■ What the task asks ■
Please copy every line with the string "computer" from the entries below.

Screenshot grounding data
Content starts

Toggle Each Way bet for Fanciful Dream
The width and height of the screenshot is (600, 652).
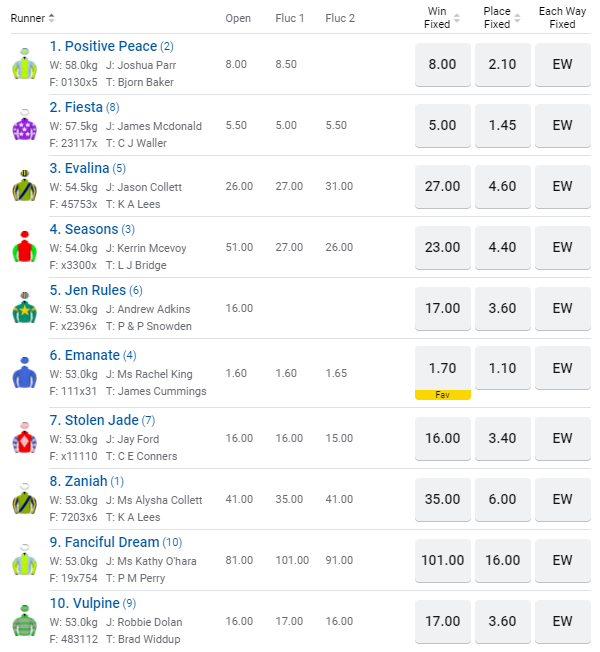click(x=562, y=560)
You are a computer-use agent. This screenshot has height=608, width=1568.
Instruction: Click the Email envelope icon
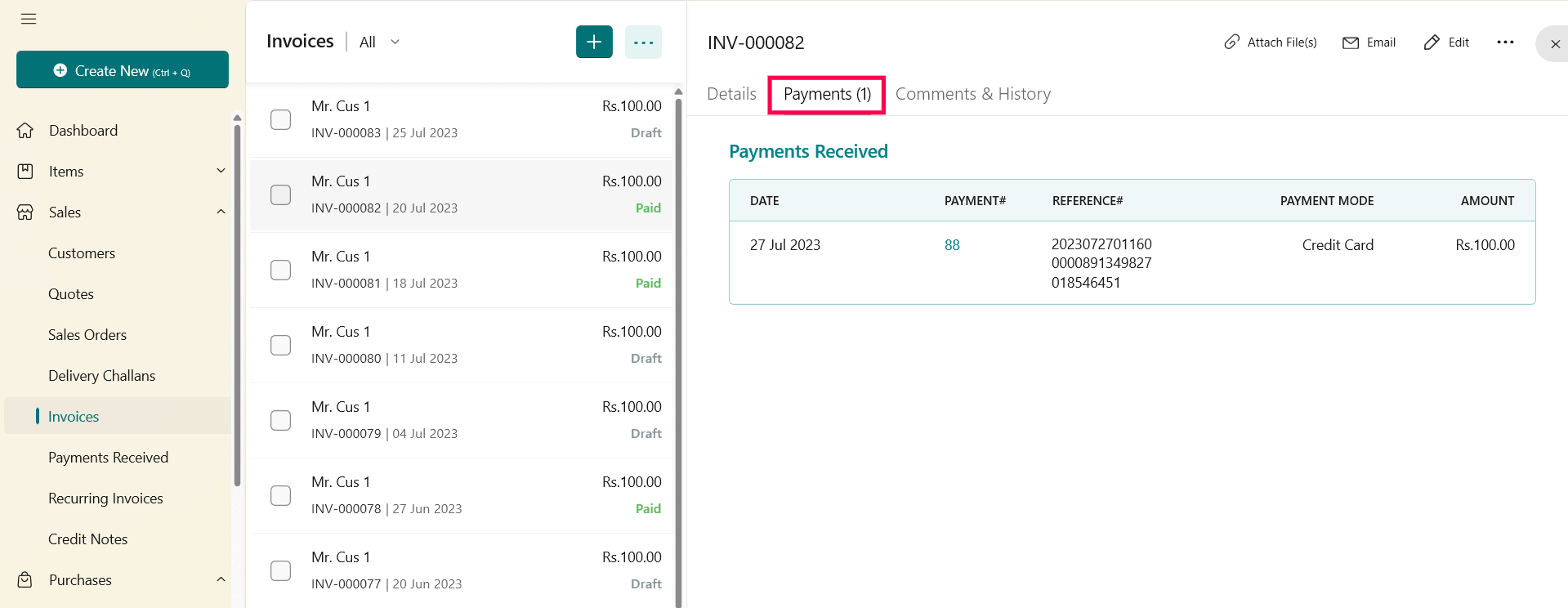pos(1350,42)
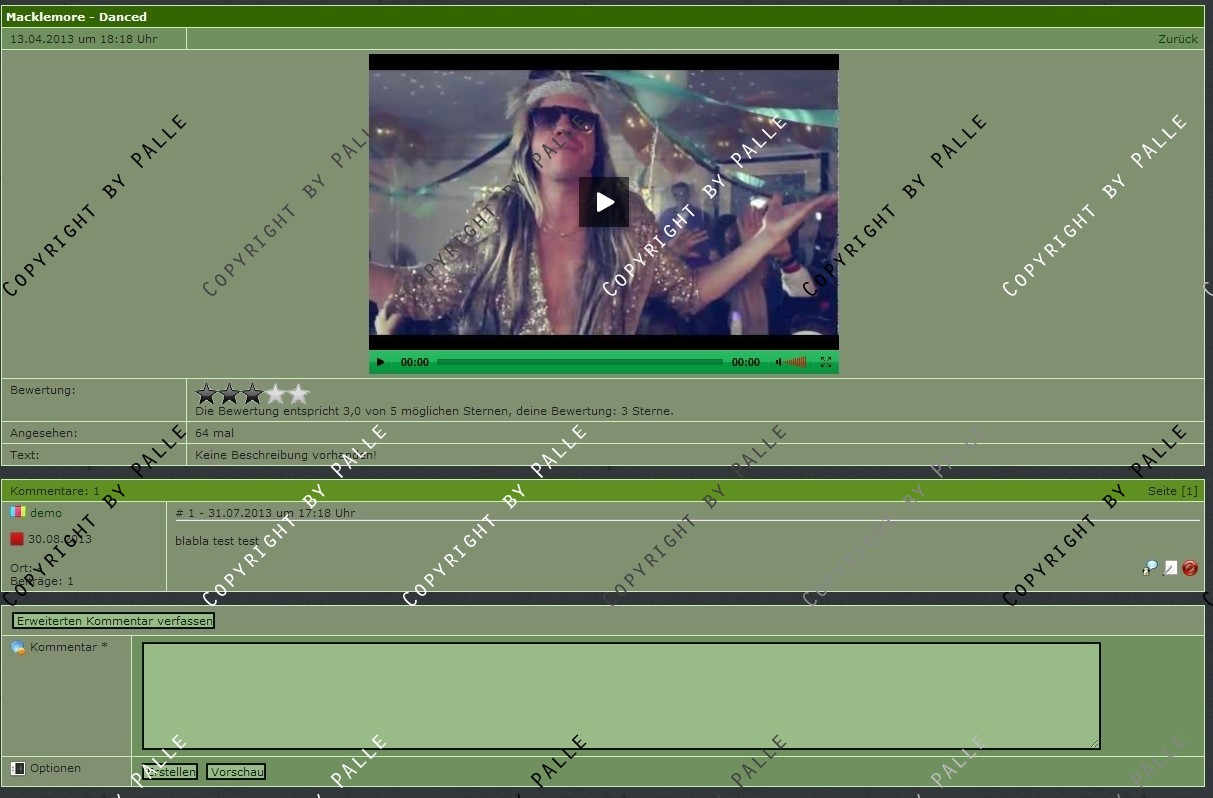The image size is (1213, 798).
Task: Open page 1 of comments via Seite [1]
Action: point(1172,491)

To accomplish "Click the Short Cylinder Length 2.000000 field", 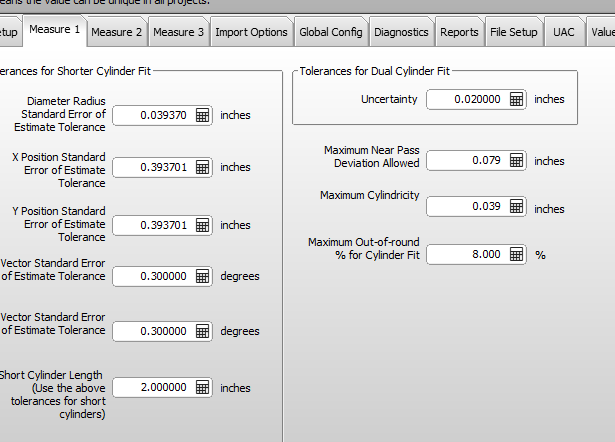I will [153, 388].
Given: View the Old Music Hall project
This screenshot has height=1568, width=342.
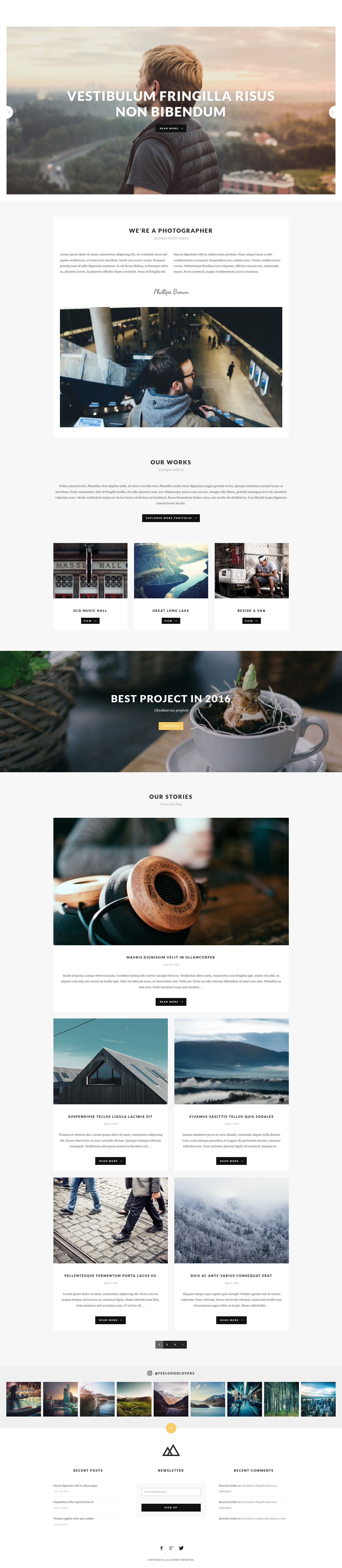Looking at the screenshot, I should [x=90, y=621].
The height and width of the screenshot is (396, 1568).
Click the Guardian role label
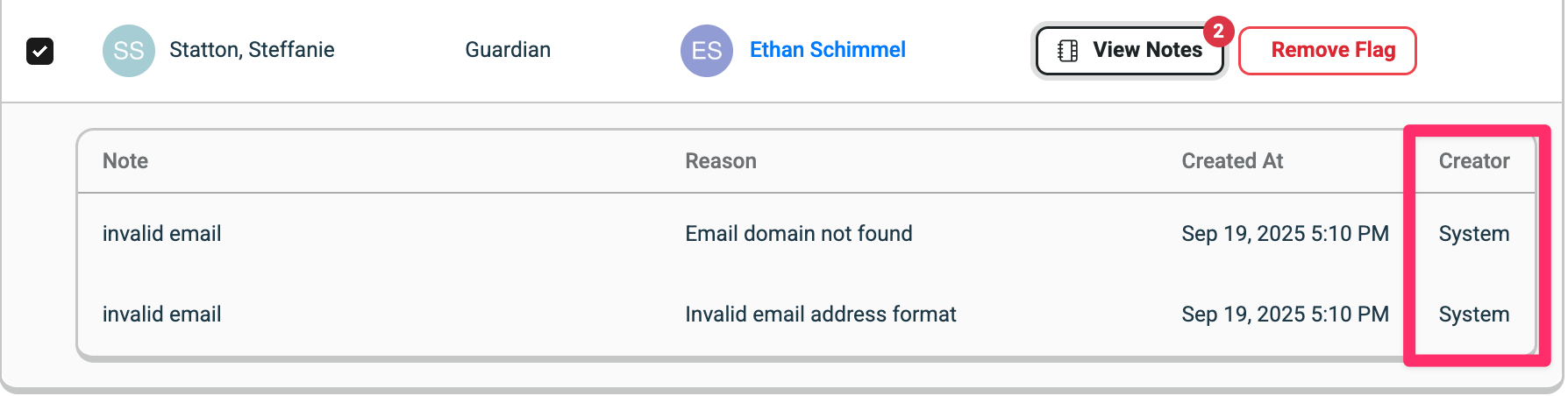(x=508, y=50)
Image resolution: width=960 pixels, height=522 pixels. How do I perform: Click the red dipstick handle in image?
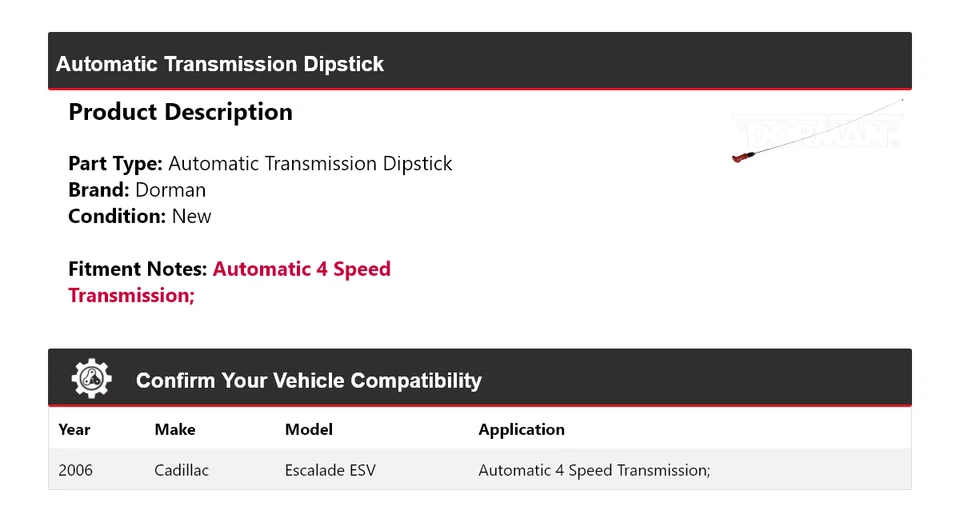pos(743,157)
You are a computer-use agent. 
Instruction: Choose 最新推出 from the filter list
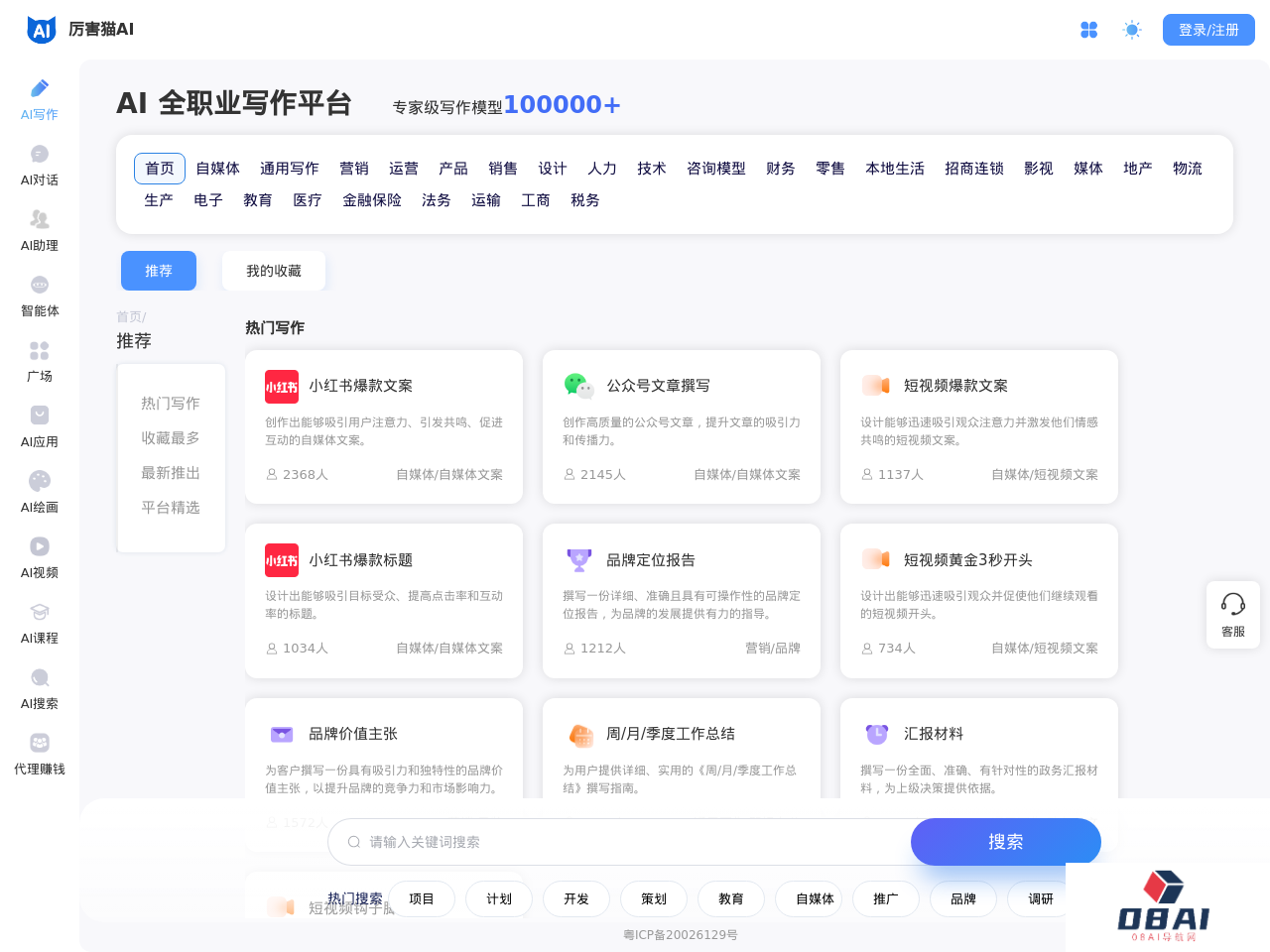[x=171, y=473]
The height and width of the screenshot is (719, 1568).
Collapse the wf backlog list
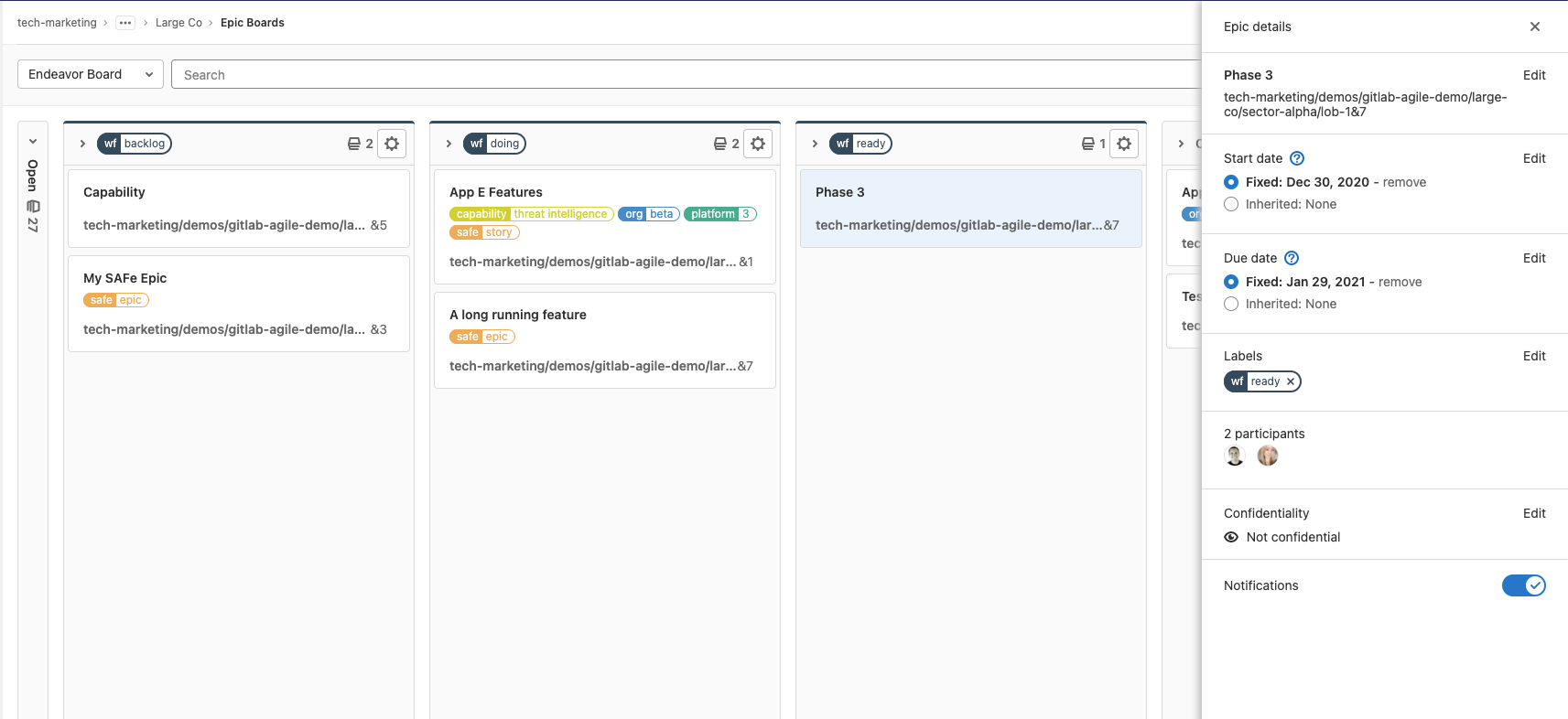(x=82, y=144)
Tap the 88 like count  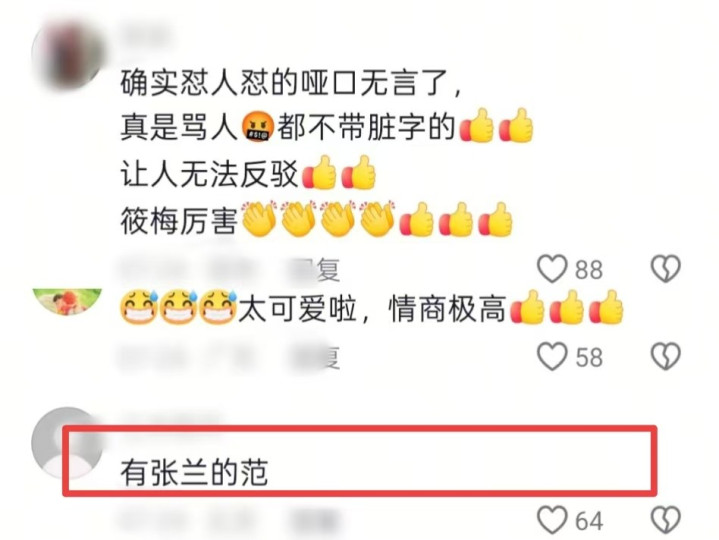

Content ends

■ Answer box ■
You are a computer-use agent. This screenshot has height=608, width=1568.
You are a computer-use agent. 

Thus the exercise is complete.